Jorge Valdano n’a pas mâché ses mots. Lundi, sur le plateau de l’émission El Tercer Tiempo diffusée sur Movistar+, l’ancien joueur, entraîneur et directeur sportif du Real Madrid a vivement critiqué la sortie médiatique d’Alvaro Arbeloa, récent entraîneur du club merengue, après les huées entendues au stade Santiago Bernabéu lors du match face à Levante.

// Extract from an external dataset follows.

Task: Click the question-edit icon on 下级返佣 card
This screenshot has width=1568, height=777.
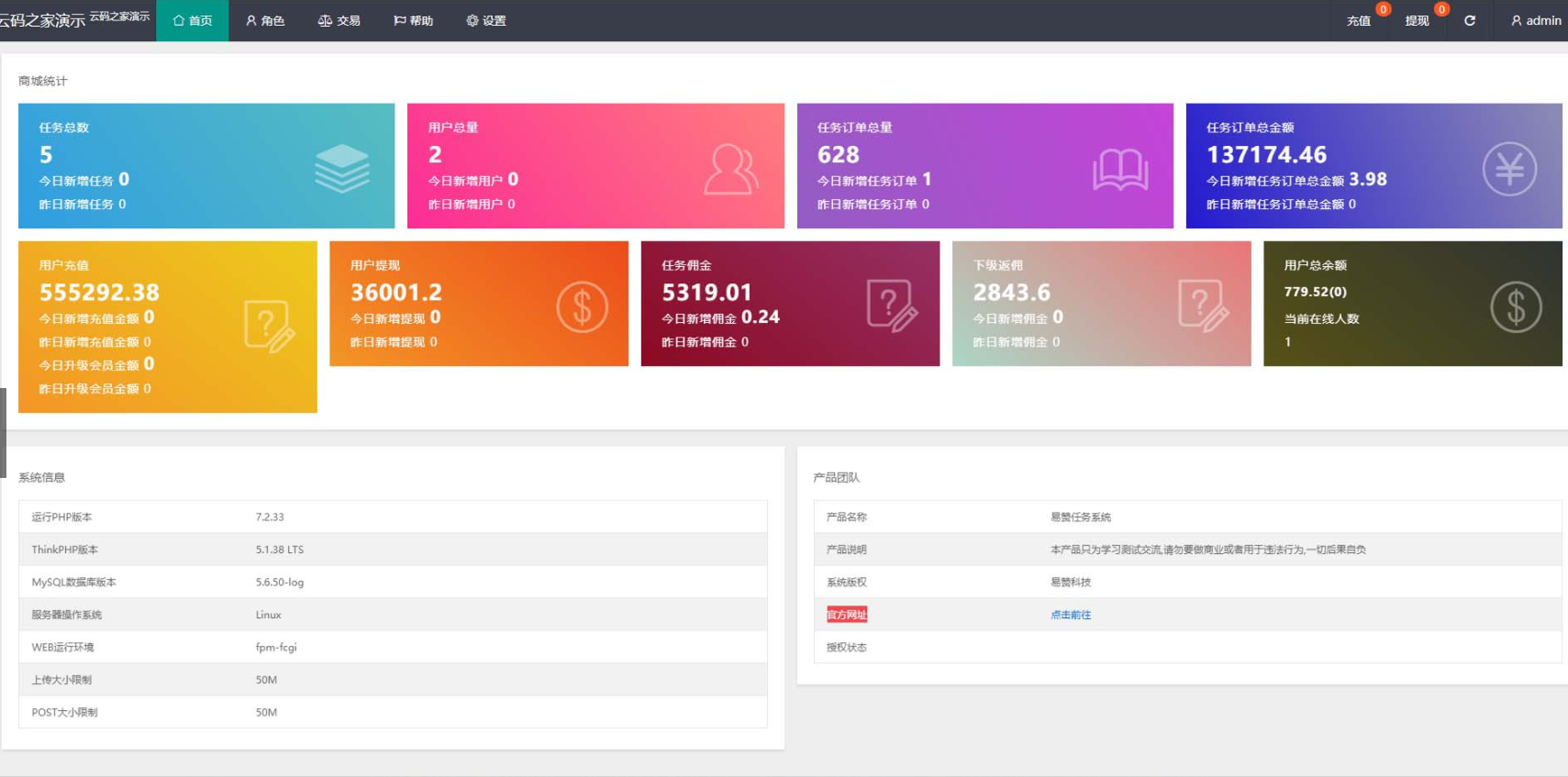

Pour Valdano, la ligne défendue par Arbeloa, qui a pris publiquement la défense des joueurs et surtout du président Florentino Pérez, pose un problème de fond. «Il prétend savoir ce qui se trame en coulisses. D’abord, il doit être mieux informé que moi, car j’ignore tout des manœuvres politiques qui concernent le club. Mais je ne sais pas s’il est judicieux de les révéler, car il ne fait que ternir l’image du club. Le club nous appartient à tous», a averti le champion du monde 1986 avec l’Argentine, dans des propos relayés par Mundo Deportivo.
Arbeloa dans les pas de Florentino Pérez
La polémique trouve son origine dans les déclarations d’Alvaro Arbeloa en conférence de presse, au lendemain de la victoire contre Levante. L’ancien défenseur du Real Madrid avait réagi aux sifflets visant Florentino Pérez, déjà conspué par une partie du public après le limogeage de Xabi Alonso en cours de saison.

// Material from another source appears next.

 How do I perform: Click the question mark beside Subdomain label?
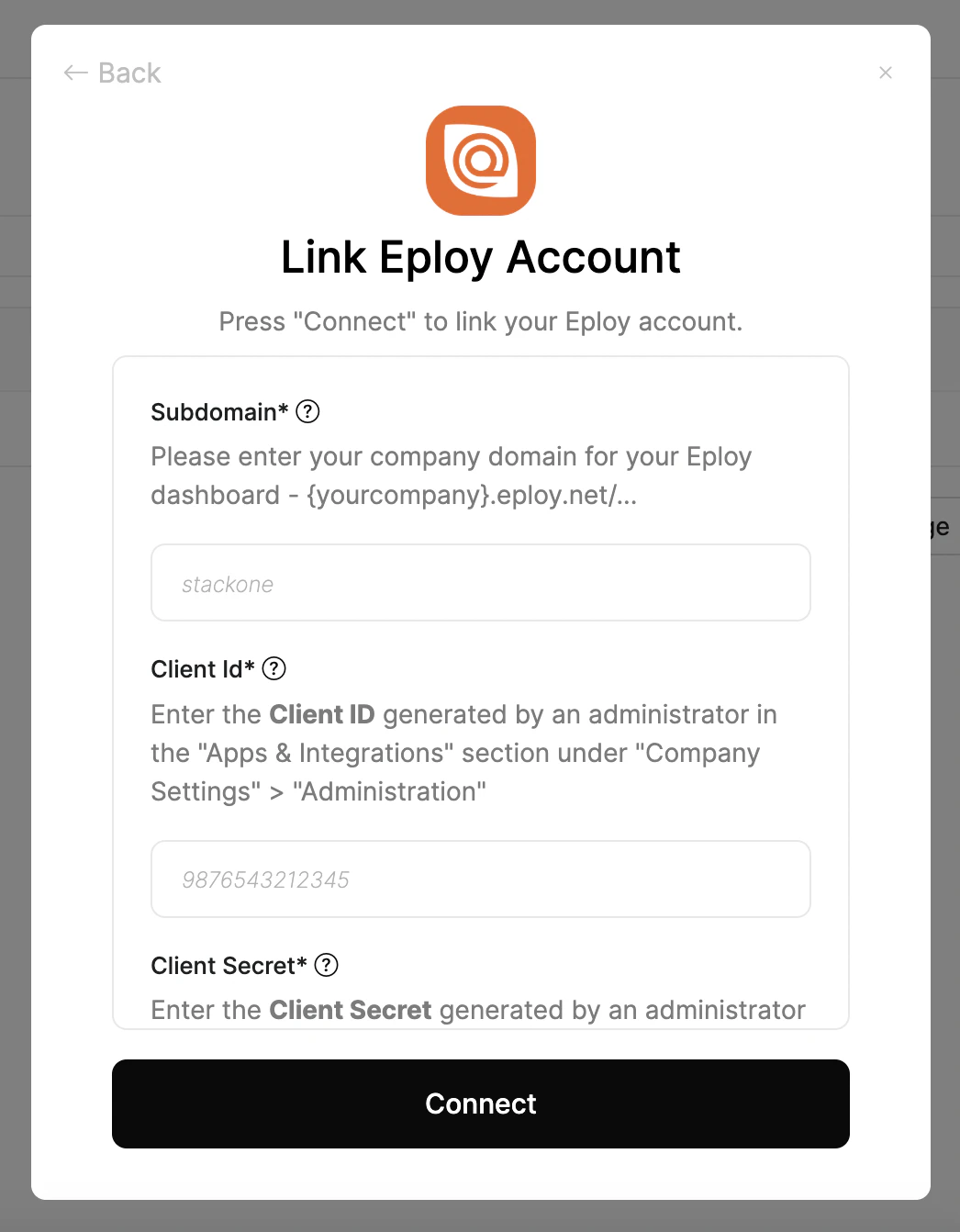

«Je ne sais pas d’où ça vient. Les huées ne viennent pas de ceux qui ne veulent pas de Florentino, mais de ceux qui ne veulent pas le meilleur pour le Real Madrid. Ils ne me tromperont pas», a lancé Arbeloa, avant d’aller plus loin en qualifiant Florentino Pérez de «personne la plus importante du club avec Santiago Bernabéu». Une sortie très politique, qui a manifestement fait tiquer Valdano, défenseur d’une institution qu’il estime devoir rester au-dessus des querelles internes et des soupçons de manœuvres.
Une conversation embarrassante avec Vinícius Jr
Comme si cela ne suffisait pas, le début de mandat d’Alvaro Arbeloa est déjà marqué par une autre polémique. Lundi, une conversation entre l’entraîneur et Vinicius Junior a été captée par les caméras de la chaîne Mega à l’entrée du centre d’entraînement. Le sujet : les sanctions disciplinaires… et les amendes.
«Il faut imposer des sanctions et des amendes», lance l’international brésilien. Surpris, Arbeloa rétorque : «Tu as beaucoup de bons contrats et tu veux des amendes ?» Vinícius insiste : «Pour moi, les amendes sont préférables.» L’échange se conclut par une phrase lourde de sens de l’entraîneur espagnol : «Tu es le capitaine, il faut sanctionner les joueurs.»
Rapidement interrogé, Arbeloa a tenté d’éteindre l’incendie en conférence de presse, à la veille du match de Ligue des champions contre l’AS Monaco. «Vous, les gars d’El Chiringuito, vous êtes partout. Rien. Enfin, comme nous venions de terminer l’analyse vidéo, probablement que, comme vous tous, certains se coiffaient, d’autres se parfumaient… Bref, il fallait partir un peu plus vite, et c’était juste une blague, rien de plus», a-t-il expliqué, minimisant la portée de l’échange.